On February 27 2014, over 6000 CUPE 3902 members representing teaching assistants and course instructors at University of Toronto, walked off the job. The Administration, publicly represented by Dr. Cheryl Regehr — Vice President and Provost, as well as former Dean of the Faculty of Social Work — has openly expressed her disapproval of the strike while urging CUPE members to accept an exploitative deal that forces employees to live below the poverty line. While such a position may be congruent with Dr. Regehr’s role as an administrator, it is in direct conflict with her professional role as a social worker, and as a current social work professor.
Yes indeed, Dr. Regehr is a social worker by training. Her research has been influential in the field for many years. From intervention-based meta-analyses on stress reduction and students’ mental health, to domestic violence, trauma, ethics, elder abuse and child welfare, Dr. Regehr’s contributions, 114 peer-reviewed articles to be exact, gained her prominence as a social work educator and researcher. Not that long ago, she examined trends in higher education in Canada, chronicling the challenges for social work pedagogy. Yet these challenges still hang around the field.
In an interview conducted by Zane Schwartz and published by The Varsity in September 2013, Dr. Regehr openly stated that she feels hopeful about her ability to work with the graduate students’ union and foster collaborative relationships. Two years in office and Dr. Regehr has forgotten what collaborative partnerships are all about. She systematically failed to negotiate with CUPE 3902 Bargaining Team for almost one year (members have been working without a signed agreement since April 2014).
Then Dr. Regehr sped up negotiations in light of the possible strike (February 2015), and put forward an agreement that failed to address any of the CUPE membership’s core concerns. While the proposed agreement would have modestly increased members’ hourly wages and would have generally provided a little bit more money for the overly competitive and difficult to access Assistance Tuition Funds, it would have ignored members’ minimum funding packages — the only guarantee of lifting thousands out of poverty, clearly dismissing the Bargaining Team’s number one priority. We are now entering the third week of the strike and Dr. Regehr refuses to come back to the table with an acceptable deal.

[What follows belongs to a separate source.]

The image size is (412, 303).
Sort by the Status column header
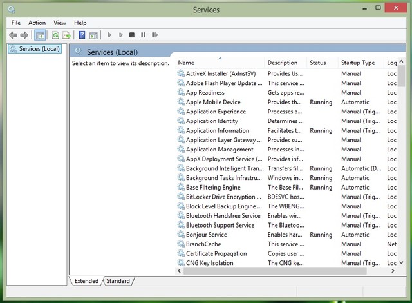[x=318, y=63]
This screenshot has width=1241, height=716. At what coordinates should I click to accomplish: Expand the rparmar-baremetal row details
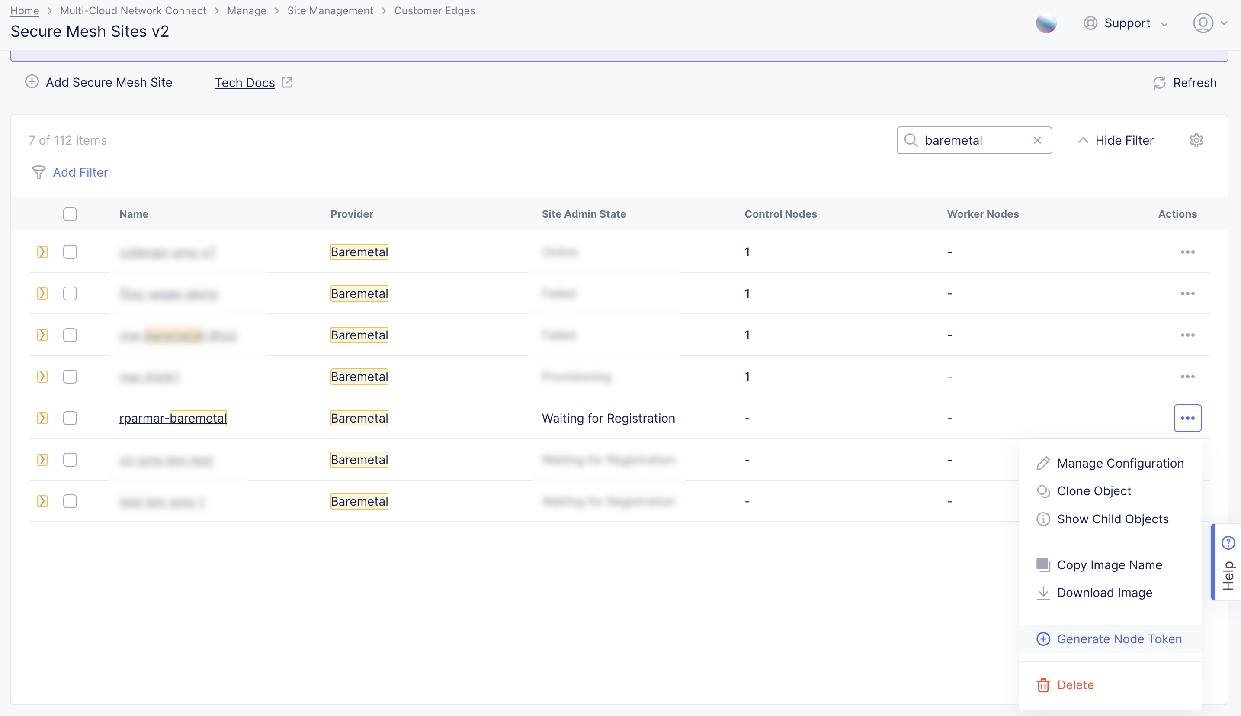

Dr. Regehr’s proposed band-aid agreement might make sense within the profit-orientated business realm, but flies in the face of social work values. The social work profession is not about business, but rather about values. About principles and ethics grounded within notions of justice, welfare, equity and equality. These are clearly outlined by the Canadian Social Work Code of Ethics that Dr. Regehr has surely signed. It is this very same Code of Ethics that outlines the profession’s dedication “to the welfare and self-realization of all people…and the achievement of social justice for all” while focusing on the “needs and empowerment of people who are vulnerable, oppressed, and/or living in poverty.” Clearly, based on Dr. Regehr’s current statements, she is installing a legacy of acquiescing and refuting such ethics as the status quo.
Why is Dr. Regehr choosing to ignore the needs of over 6000 student workers living in poverty? And what is just and equitable about graduate students living $7000 below Stats Canada’s low-income cut off?

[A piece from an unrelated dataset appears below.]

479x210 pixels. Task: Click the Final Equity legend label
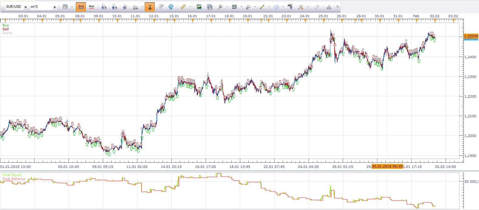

Dr. Cheryl Regehr’s own Faculty — Factor Inwentash Faculty of Social Work (FIFSW), named after the CEO of Pinetree Capital Sheldon Inwentash — has been tacitly supporting her position throughout the strike. Ironically, FIFSW has a world-class research reputation centered around the faculty’s mission to “address social inequities at local, national and global levels.” Some of Canada’s most prominent income inequality research has come out of these walls.
Yet the current local inequity, like the one that forced the ongoing strike at U of T, remains unaddressed. Over the last two weeks, 24 departments at University of Toronto — equal to the number of FIFSW faculty on the sunshine list — have put forward solidarity statements supporting the CUPE 3902 strike, arguing for an equitable employment environment and fairer working conditions for their course instructors and teaching assistants.
Yet most of these departments do not have an explicit social justice mandate in their curriculum, like the one that FIFSW proudly publicizes. In the face of poverty and precarity, social work demands solidarity and action, not silence and tacit compliance with Dr. Regehr’s administrative goals.